**WHAT YOU NEED TO DO**. Count how many lines in the rows below contain the string "dimensions". Reply with that number only.

**MATERIAL TO PROCESS**.
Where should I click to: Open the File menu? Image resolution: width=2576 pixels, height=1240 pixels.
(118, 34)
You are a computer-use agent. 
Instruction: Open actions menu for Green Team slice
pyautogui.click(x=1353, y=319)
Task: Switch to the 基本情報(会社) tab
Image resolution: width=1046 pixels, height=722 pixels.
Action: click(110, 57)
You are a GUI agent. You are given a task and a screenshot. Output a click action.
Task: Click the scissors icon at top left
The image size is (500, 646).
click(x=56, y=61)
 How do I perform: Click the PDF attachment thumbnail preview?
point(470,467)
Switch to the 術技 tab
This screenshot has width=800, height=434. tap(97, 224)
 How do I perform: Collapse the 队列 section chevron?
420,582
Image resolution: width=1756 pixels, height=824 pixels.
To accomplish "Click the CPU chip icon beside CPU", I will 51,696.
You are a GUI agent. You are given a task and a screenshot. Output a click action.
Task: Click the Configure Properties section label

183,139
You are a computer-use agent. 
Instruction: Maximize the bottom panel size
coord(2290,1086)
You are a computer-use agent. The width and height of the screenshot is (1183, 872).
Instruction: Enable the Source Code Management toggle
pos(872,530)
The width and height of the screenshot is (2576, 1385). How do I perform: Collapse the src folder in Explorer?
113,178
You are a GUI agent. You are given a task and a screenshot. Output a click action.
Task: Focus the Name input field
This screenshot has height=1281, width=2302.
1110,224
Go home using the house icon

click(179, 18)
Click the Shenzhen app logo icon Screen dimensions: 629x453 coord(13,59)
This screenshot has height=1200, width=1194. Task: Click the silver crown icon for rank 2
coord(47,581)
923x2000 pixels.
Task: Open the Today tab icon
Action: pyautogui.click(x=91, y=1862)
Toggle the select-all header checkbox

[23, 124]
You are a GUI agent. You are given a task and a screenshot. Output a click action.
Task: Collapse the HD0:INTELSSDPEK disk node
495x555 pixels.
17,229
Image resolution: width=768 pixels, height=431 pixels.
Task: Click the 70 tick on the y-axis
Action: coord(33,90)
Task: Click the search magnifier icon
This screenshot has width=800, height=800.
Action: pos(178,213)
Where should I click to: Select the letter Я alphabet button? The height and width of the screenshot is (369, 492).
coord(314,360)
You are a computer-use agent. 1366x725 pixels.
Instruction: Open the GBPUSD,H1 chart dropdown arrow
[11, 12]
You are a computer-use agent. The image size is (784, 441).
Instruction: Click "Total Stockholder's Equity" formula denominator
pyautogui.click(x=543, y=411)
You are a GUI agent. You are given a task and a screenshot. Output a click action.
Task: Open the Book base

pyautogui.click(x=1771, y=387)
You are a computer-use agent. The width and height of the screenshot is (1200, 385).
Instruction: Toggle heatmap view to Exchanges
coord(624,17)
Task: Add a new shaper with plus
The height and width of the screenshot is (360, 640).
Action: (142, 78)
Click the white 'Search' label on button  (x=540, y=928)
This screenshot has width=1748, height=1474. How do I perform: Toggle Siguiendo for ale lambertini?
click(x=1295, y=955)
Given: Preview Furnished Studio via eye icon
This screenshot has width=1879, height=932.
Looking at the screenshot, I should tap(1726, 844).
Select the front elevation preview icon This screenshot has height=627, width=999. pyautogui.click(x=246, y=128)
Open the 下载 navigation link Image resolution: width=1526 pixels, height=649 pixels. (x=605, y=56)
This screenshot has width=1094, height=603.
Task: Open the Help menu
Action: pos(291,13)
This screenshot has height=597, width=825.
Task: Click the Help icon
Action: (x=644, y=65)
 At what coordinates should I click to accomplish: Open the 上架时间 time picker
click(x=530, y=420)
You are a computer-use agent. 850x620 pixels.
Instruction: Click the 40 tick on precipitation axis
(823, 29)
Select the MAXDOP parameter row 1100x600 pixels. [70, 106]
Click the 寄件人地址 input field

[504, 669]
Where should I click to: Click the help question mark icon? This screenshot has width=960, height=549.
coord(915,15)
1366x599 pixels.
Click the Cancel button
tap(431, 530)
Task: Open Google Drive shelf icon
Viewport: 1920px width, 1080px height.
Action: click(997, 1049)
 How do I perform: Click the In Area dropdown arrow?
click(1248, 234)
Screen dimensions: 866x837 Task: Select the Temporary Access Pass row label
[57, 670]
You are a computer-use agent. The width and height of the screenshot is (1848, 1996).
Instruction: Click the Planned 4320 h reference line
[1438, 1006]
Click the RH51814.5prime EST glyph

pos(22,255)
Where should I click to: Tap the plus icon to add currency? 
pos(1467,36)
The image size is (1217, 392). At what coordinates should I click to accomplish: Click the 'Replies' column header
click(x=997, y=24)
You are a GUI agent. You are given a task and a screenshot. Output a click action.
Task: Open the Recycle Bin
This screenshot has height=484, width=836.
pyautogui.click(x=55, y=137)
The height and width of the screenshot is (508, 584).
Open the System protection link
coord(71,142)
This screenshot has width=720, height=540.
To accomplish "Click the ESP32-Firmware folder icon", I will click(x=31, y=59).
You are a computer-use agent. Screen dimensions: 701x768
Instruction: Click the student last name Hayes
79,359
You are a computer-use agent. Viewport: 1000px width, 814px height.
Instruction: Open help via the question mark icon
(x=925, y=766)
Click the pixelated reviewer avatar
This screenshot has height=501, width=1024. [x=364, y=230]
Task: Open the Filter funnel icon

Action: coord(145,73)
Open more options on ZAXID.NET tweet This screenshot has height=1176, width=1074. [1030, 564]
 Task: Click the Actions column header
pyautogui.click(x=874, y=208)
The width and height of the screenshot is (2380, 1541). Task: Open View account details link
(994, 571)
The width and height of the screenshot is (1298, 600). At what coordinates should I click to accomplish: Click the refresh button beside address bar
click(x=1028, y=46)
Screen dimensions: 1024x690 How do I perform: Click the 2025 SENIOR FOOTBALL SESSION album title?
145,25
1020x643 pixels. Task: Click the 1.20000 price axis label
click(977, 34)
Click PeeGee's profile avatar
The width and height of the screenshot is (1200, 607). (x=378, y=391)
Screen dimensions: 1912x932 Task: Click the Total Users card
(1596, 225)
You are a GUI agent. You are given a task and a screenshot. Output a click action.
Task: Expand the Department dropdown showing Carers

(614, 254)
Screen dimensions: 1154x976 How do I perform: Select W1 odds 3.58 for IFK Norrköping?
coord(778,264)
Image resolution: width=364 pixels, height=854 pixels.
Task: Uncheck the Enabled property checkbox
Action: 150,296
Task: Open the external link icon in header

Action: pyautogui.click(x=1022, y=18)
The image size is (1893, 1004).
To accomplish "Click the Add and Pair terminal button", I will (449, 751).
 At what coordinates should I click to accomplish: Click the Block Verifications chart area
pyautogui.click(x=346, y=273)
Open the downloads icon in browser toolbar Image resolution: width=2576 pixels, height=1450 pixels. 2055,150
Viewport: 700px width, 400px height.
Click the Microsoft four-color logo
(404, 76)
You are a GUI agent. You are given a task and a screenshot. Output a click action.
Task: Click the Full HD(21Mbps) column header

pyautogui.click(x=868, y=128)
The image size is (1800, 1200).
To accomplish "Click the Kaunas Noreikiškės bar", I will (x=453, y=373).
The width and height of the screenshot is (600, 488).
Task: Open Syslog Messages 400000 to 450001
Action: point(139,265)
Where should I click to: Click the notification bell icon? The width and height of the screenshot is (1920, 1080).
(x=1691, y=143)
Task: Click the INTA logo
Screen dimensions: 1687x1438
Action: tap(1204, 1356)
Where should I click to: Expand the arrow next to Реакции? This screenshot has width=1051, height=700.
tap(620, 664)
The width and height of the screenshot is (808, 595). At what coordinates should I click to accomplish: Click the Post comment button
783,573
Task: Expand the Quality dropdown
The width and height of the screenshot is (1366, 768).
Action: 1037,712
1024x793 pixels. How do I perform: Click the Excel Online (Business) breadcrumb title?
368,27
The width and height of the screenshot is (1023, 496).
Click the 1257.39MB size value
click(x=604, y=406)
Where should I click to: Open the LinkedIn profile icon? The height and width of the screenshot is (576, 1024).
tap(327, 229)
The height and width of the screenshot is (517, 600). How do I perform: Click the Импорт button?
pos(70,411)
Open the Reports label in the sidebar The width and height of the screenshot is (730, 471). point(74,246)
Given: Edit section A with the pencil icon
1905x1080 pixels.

**ANSWER TO THIS PROBLEM**. 7